Bringing the conversation back to BriGuel’s music videos. I ask about ‘Red Ropes’, the only release from the duo that has a content warning beforehand due to the graphic undertone and visceral imagery of news clips combined with other shocking footage. “That was a difficult video to make,” Miguel admits. “It’s a song that relates to Buffalo Springfield’s ‘For What it’s Worth’.” Brianne adds. “It asks what are we doing here, why are we behaving like this, what are our priorities, why are we treating the planet this way, isn’t this wrong?”
Miguel interjects, “I think it’s important to confront what’s real. The world is filled with some terrible things. I felt like we couldn’t shout about it without showing what is really going on. It was hard to make, very emotional. I was searching for images to use on the internet and in the back of my mind, I was thinking; ‘I have this in my Search History now, the FBI is gonna come’. It was a weird process editing it because it was so emotional, crying while you edit. It affects you terribly, but that’s what we felt we had to do. I love the song and I love the video, but I get it, it’s not for everyone.”

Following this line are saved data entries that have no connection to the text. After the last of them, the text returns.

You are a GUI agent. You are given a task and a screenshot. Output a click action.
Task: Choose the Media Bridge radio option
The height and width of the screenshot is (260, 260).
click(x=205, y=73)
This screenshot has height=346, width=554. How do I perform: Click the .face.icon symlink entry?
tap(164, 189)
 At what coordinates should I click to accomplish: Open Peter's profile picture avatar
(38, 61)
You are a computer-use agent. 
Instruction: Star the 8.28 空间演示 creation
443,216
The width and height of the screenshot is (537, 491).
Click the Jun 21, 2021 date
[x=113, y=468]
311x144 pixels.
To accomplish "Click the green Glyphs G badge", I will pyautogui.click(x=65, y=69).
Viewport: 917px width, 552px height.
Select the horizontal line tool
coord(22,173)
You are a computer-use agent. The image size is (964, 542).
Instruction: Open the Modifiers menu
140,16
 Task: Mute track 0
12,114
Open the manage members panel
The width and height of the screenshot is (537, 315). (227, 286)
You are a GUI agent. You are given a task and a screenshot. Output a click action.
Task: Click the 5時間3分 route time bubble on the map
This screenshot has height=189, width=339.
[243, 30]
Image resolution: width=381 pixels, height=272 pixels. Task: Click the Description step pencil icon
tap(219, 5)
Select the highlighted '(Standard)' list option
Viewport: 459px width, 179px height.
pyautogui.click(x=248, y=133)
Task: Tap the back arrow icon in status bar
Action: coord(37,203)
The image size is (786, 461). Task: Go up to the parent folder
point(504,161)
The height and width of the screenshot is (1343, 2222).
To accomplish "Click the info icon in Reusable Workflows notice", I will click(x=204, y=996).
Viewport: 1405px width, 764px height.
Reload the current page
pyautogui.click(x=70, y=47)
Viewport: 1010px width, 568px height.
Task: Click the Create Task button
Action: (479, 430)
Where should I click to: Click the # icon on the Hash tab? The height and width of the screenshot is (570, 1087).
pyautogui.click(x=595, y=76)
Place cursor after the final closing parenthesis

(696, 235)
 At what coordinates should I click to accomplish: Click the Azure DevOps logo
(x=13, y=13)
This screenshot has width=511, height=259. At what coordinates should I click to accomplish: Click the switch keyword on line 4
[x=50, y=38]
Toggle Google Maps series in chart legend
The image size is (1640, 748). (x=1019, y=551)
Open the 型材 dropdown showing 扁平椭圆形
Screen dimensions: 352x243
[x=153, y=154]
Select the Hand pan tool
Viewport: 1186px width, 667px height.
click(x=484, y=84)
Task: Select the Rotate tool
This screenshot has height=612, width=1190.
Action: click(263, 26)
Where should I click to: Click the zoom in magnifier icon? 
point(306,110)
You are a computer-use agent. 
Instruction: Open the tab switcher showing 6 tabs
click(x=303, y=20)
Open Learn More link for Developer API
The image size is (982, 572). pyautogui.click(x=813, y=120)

It’s hard not to feel inspired and uplifted by BriGuel’s message. As I thank BriGuel for the interview and wave goodbye to the very patient and well behaved, baby Aiyanna, I genuinely feel that I have met people with a message that I believe the world should hear.
Here was a couple that was standing firm against the flow of generic lyrics and sensationalized imagery. A duo that was changing the casual listeners’ opinion of what hip hop and rap music should sound like. Brianne and Miguel’s message resonated within me. Their message was love and affection, kindness and patience and of future and change. We will be seeing a lot more of BriGuel soon.